Comme toute généralisation, tant d' opprobre semble injuste, quoiqu' en partie fondé. J' ai été journaliste dans une Agence de presse, des journaux écrits, à la radio, à la télévision, à Paris, en région et à l' étranger. J' ai été plusieurs fois, notamment à l' ORTF du temps du ministre Peyrefitte, victime de brimades qui ont nui à ma carrière. Je n' ai donc pas appris la servilité.

Les griefs qui reviennent dans le procès fait aux journalistes, réputés par essence menteurs et stipendés, sont toutefois de trois ordres :

- ce sont des manipulateurs à la disposition du gouvernement et de l' argent. Leur parole n' est pas fiable.

- dépourvus de scrupules, ils privilégient l' effet politico- médiatique au détriment de l' information qu' ils amplifient ou réduisent pour plaire ou obéir.

- la catégorie dite des éditocrates s' arroge une importance dont on discerne mal la justification, sinon de laisser croire à leur hypothétique influence.

De fait, responsable politique et journaliste forment inévitablement un couple. Lequel a le plus besoin de l' autre? jusqu'où s' étend la complicité? le rapport de force? la corruption intellectuelle? on évolue ici dans le trouble territoire des confidences, du renseignement et du renvoi d' ascenseur. La proximité est telle qu' elle se traduit facilement par des liaisons tapageuses : Sinclair et Strauss-Kahn, Trierweiler et Hollande, etc. Ce journalisme de l' oreiller ne fait que développer la méfiance.

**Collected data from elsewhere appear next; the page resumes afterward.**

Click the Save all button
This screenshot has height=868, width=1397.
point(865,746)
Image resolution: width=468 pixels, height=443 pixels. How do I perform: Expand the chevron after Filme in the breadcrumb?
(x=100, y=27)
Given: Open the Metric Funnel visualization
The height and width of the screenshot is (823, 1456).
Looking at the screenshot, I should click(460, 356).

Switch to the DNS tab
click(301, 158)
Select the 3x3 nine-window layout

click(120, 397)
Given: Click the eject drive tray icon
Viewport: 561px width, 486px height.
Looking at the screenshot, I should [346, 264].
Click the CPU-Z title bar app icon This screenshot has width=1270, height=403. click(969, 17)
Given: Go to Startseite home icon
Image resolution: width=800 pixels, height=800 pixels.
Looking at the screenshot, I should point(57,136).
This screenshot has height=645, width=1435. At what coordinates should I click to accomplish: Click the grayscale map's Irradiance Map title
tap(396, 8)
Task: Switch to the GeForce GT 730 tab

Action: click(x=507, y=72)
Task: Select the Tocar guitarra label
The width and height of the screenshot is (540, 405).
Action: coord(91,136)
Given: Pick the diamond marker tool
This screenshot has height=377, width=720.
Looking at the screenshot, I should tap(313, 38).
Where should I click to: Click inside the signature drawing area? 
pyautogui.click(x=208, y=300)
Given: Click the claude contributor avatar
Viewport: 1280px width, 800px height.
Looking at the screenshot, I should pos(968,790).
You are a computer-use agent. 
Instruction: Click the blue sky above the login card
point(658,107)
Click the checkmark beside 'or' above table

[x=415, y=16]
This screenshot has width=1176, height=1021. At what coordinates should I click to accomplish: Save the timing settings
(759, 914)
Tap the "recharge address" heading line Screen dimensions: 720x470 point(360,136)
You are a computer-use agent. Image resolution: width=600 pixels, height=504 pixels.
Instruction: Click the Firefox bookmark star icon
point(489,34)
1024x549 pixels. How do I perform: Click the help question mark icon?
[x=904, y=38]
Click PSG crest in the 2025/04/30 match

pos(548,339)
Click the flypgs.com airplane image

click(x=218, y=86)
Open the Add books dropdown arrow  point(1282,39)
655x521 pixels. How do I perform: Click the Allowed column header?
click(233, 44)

De son côté, le "journalisme d' investigation", très prisé depuis l' affaire du Watergate, contribue à entretenir le préjugé que génère le métier. Documents volés, fuites, enquêtes sulfureuses, renvoient l' image de journalistes évoluant comme chez eux parmi les indics et les espions, dans un espace qui mêle basse police et oeuvre de salubrité. Genre dont finalement, d' ailleurs, le public se montre friand.

Pour dire vrai, les journalistes ne sont ni saints ni démons. Certains sont plus consciencieux, intègres et responsables que d' autres, comme il en est pour les avocats ou les notaires. Les bons paient pour les mauvais : l' impopularité n' est pas forcément équitable.